Start of Selected passage

New tests track students’ progress throughout the year

By John Gardner
The Surveyor

Thompson School District administration is providing a new way to track students’ progress through the year. At the school board of education meeting on March 1 in Loveland, Dr. Margaret Crespo, district chief academic officer, presented data from a report on mid-year student performance in math and reading.

“As you know, we’ve been working on data benchmarking over the last couple of years to really have a comprehensive approach to how we’re looking at data by school, by teacher, by student group; constantly asking questions to ensure our students’ success,” Crespo said.

This particular assessment measures end-of-year student expectations. Students are tested at the beginning of the school year to provide teachers some knowledge of where the students are in math and reading and are then tested throughout the year to track their progress.

For example, districtwide, 58 percent of third-grade students tested at the beginning of the year did not meet end-of-year standards in math. However, by mid-year, third graders had a 50 percent decrease in the number of students that did not meet grade-level proficiency and saw a 37 percent increase in students testing near or “approaching” grade-level proficiency.

End of Selected passage
Start of Dataset extract

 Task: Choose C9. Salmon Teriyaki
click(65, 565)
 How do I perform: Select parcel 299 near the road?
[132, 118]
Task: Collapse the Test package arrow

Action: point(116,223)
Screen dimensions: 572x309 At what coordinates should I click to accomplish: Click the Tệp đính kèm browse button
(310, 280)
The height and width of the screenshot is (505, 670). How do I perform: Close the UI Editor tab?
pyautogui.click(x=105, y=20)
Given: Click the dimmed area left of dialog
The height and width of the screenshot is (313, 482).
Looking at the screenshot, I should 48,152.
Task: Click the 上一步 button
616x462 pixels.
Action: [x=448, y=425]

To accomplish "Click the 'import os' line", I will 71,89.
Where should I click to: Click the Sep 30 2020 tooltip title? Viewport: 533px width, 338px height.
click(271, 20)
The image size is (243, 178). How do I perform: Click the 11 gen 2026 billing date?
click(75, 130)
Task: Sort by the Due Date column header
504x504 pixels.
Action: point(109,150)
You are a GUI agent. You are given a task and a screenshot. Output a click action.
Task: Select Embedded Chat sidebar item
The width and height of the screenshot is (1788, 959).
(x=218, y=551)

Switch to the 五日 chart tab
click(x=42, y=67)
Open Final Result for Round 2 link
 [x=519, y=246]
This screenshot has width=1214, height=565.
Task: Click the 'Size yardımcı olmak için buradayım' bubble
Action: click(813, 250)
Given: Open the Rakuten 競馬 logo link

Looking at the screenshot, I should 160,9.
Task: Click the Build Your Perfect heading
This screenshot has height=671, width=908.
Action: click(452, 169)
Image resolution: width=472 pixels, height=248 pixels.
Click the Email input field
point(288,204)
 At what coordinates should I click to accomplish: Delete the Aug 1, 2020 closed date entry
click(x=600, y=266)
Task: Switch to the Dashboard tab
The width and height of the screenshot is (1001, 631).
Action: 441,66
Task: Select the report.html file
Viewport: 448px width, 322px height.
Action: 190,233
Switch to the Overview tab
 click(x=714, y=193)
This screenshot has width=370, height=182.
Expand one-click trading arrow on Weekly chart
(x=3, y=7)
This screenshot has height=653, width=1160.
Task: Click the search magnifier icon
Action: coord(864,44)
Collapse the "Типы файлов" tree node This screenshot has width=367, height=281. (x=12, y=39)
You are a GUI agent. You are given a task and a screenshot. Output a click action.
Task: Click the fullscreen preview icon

End of Dataset extract

Problem –
Can you copy word for word the part of the student-testing article above that begins at the words "Thompson School District" and stops after "math and reading."?

Result –
Thompson School District administration is providing a new way to track students’ progress through the year. At the school board of education meeting on March 1 in Loveland, Dr. Margaret Crespo, district chief academic officer, presented data from a report on mid-year student performance in math and reading.